J-S70029-15
NON-PRECEDENTIAL DECISION – SEE SUPERIOR COURT I.O.P 65.37
JEANNINE H. SCHAEFER, : IN THE SUPERIOR COURT OF
: PENNSYLVANIA
Appellee :
:
v. :
:
MARK FARLEY, M.J. FARLEY :
DEVELOPMENT CO., INC. AND :
FARLEY HOMES, :
:
Appellants : No. 1083 EDA 2015
Appeal from the Order March 10, 2015,
Court of Common Pleas, Chester County,
Civil Division at No. 12-09569
BEFORE: DONOHUE, LAZARUS and PLATT*, JJ.
MEMORANDUM BY DONOHUE, J.: FILED DECEMBER 11, 2015
Mark Farley, M.J. Farley Development Co., Inc. and Farley Homes
(collectively, “the Farley Parties”) appeal from the March 10, 2015 order
entered by the Chester County Court of Common Pleas granting the motion
to enforce the settlement agreement between the Farley Parties and
Jeannine H. Schaefer (“Schaefer”). We affirm.
The trial court provided the following summary of the factual and
procedural background of this case:
In 2003, [] Schaefer entered into an agreement
with [the Farley Parties] to sell [] real property to
[the Farley Parties]. The agreed purchase price was
$1,462,500.00. [The Farley Parties], who intended
to develop the property, [were] responsible for
securing all necessary approvals, permits, etc. in
order to obtain governmental approvals.
*Retired Senior Judge assigned to the Superior Court.
J-S70029-15
As the years passed, [the Farley Parties] failed to
act in furtherance of the agreement of sale.
Specifically, [the Farley Parties] failed to proceed and
obtain the required approvals from the Zoning
Hearing Board and other Township authorities.
In September[] 2012, Schaefer filed the instant
action seeking to spur [the Farley Parties] into
moving forward.
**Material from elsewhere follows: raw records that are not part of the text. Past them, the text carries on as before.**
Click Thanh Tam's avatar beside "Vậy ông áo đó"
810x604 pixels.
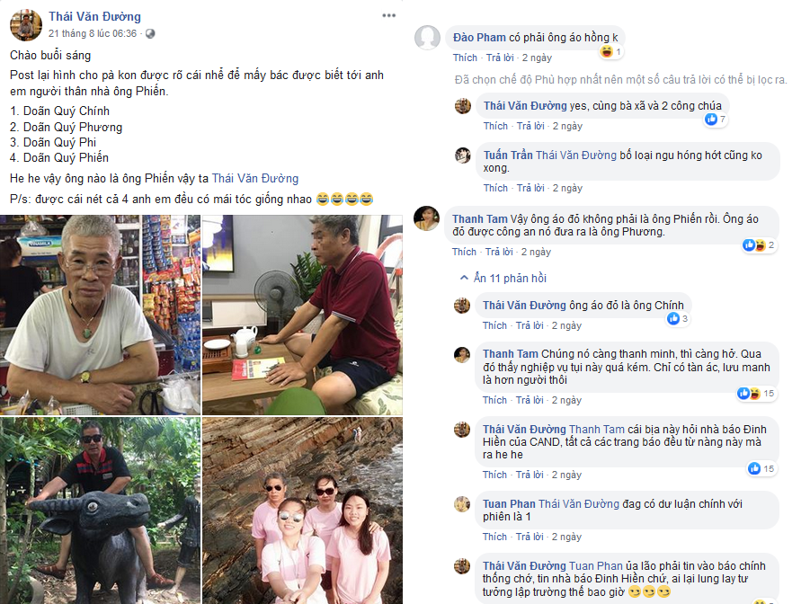point(428,218)
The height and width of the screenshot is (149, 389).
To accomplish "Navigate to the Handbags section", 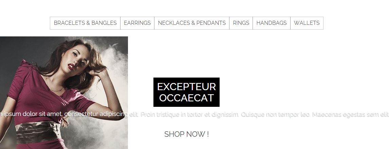I will [x=272, y=23].
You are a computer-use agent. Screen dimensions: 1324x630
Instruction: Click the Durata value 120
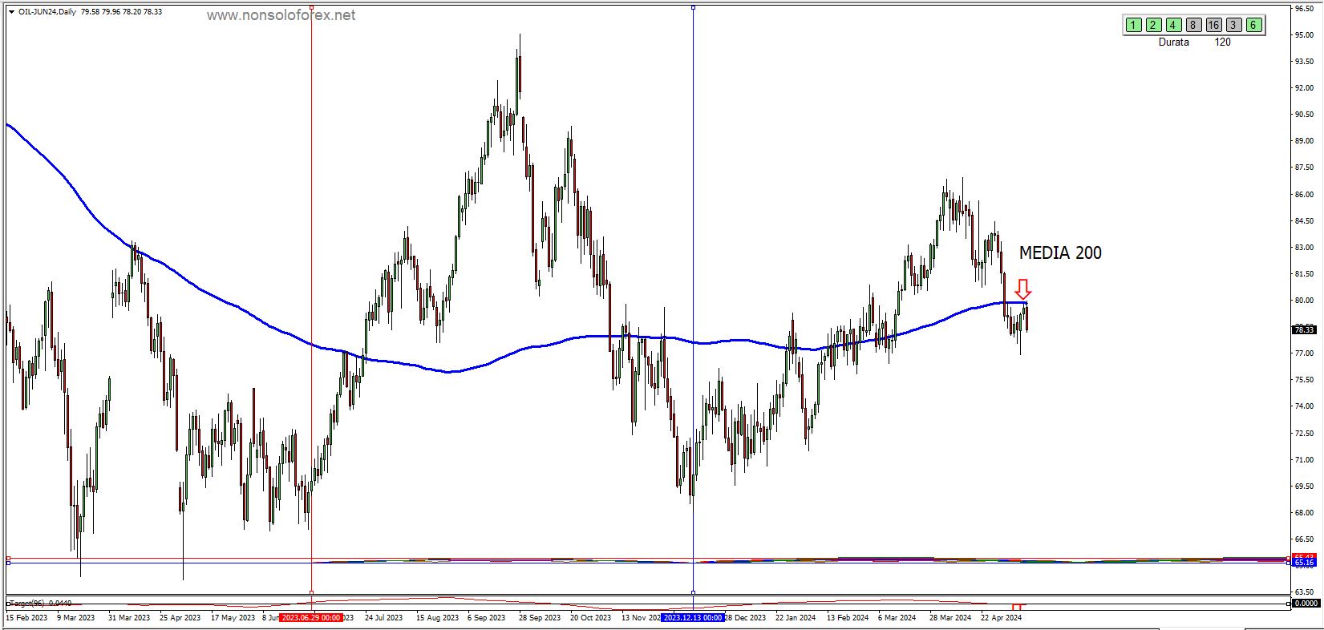point(1222,42)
From 2003 through the time of
suit, Schaefer had continued to pay real estate taxes
and upkeep costs on the property.
In or about this time period, Schaefer had
received an offer to purchase the property from a
bona fide third-party purchaser for $1,362,500.00.
[The Farley Parties] then filed a lis pendens in
Chester County Office for the Recorder of Deeds.
Thus, because of the agreement of sale in place, and
a lis pendens attached to the property by [the Farley
Parties], Schaefer was prevented from accepting that
offer.
The instant matter proceeded to its scheduled
[a]rbitration on March 5, 2014. At that time, the
parties entered into a settlement agreement to
resolve the underlying litigation. Pursuant to the
terms of the agreement, the settlement on the
property was to take place no later than December
31, 2014. [The Farley Parties were], once again,
tasked with securing the necessary approvals. The
settlement did not take place on December 31,
2014.
Trial Court Opinion, 7/15/15, at 1-2.
On February 10, 2015, Schaefer filed a motion before the trial court to
enforce the settlement agreement and to recover attorneys’ fees based upon
the Farley Parties’ failure to comply with the settlement agreement.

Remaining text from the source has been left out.